Nesse sentido, a falta de apoio, conselhos e acolhimento por parte da comunidade cristã pode gerar um sentimento de solidão e não pertencimento naqueles que fogem da heteronormatividade. Para o jovem em questão, isso deixou de ser um problema, pois seus amigos são uma grande rede de apoio dentro do ciclo religioso. Segundo ele, existem outras pessoas LGBTQIAPN+ ou que ainda estão confusas sobre sua orientação sexual e passando pelo processo de descobrimento.

Em relação ao posicionamento dos líderes religiosos quanto a homossexualidade, o Papa Francisco tem adotado uma abordagem mais inclusiva e compassiva em relação às pessoas LGBTQIAPN+ em comparação com alguns de seus predecessores. Ele frequentemente fala sobre a importância do diálogo, do acolhimento e do respeito mútuo, mantendo os ensinamentos tradicionais da Igreja. Vinicius comenta sobre isso: “A relação entre a igreja e os LGBT’s sempre vai ser complicada de entender, é um relacionamento muito difícil. Porém, acho que já tivemos muita evolução com isso, as falas do Papa e as leis que aprovam a benção a casais do mesmo sexo são alguns dos progressos que conseguimos ter.”
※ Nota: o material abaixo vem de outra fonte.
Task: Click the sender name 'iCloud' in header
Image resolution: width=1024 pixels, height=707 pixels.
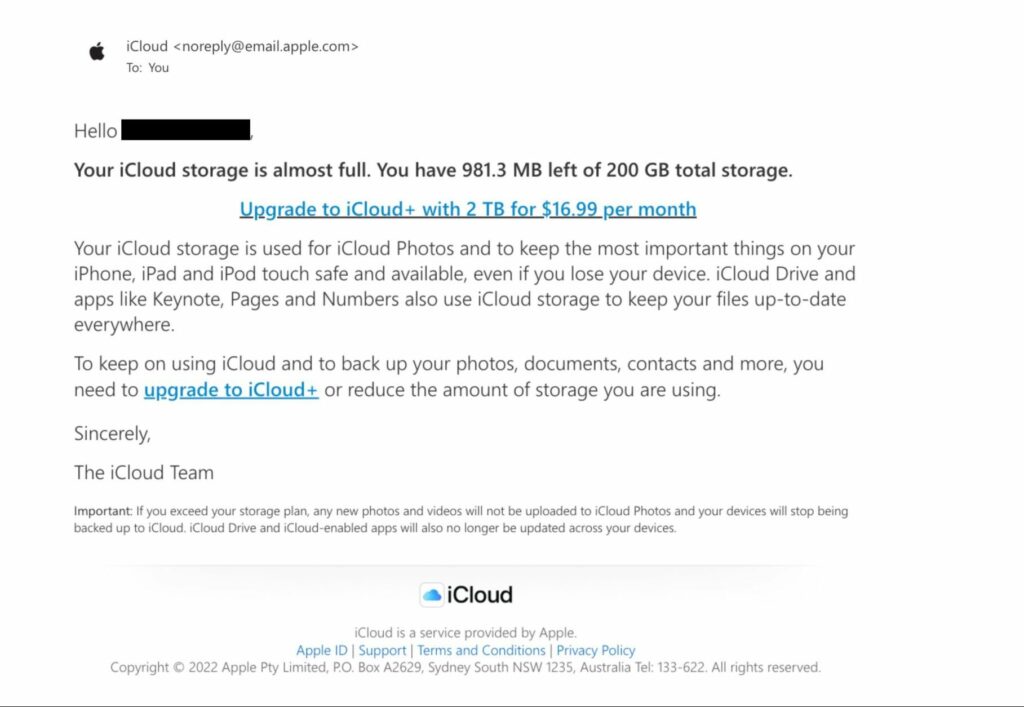Action: click(x=147, y=46)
Porém, algumas de suas declarações recentes geraram controvérsias. Jornais italianos, como o “La Repubblica” e o “Corriere della Sera”, expuseram que dia 11 de junho, em uma reunião fechada, o Papa teria utilizado um termo homofóbico para se referir a população homossexual. A fala envolvia uma problematização da “ideologia gay” e o desencorajamento da presença dessa comunidade nos seminários religiosos. Após as publicações questionando o comportamento do líder, foi declarado em uma nota do Vaticano que o Papa falava sobre o perigo das Ideologias na Igreja.
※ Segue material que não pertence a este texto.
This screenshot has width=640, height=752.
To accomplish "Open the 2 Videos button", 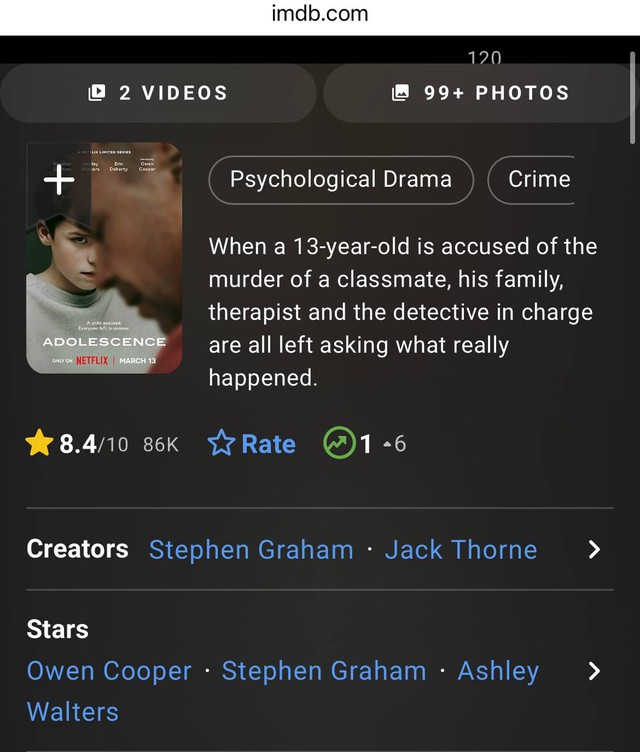I will coord(158,93).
Papa Francisco lendo um texto no microfone.
Papa Francisco. Imagem: Mídia do Vaticano /Reprodução via REUTERS.

 

O aumento de inclusão e representatividade no meio é fortalecido por movimentos sociais, como os “Cristãos Contra o Facismo” que articulam candidaturas coletivas na tentativa de tornar os espaços mais acolhedores e se opor ao conservadorismo. Todavia, ao passo que tais discursos tenham ganhado certa tolerância, a Igreja enquanto instituição ainda se mantém estagnada. Enquanto a luta não for impulsionada por mudanças estruturais, os avanços são dificultados. 

O padre José Trasferetti, professor titular da Pontifícia Universidade Católica de Campinas, afirma em entrevista para a BBC que embora perceba uma evolução em relação aos movimentos LGBTQIAPN+ fora do ambiente religioso, a Igreja como instituição avança lentamente: “A Igreja Católica no Brasil é muito comprometida com as questões sociais. Entretanto, em questão de moral sexual, a prática e o discurso continuam os mesmos dos anos 1940 e 1950”. 

Após as dificuldades iniciais, Vinicius, que atualmente concilia seus trabalhos cristãos com a vida de vestibulando de medicina, reforça a sua decisão de seguir na religião: “Foi na minha fé em Jesus que encontrei conforto, que minha vida começou a andar. Isso facilitou para mim a lidar com todas áreas da minha vida. As pessoas tem que ser quem elas realmente são. Ir à Igreja, conversar com Deus e não perder a fé são coisas essenciais para mim.”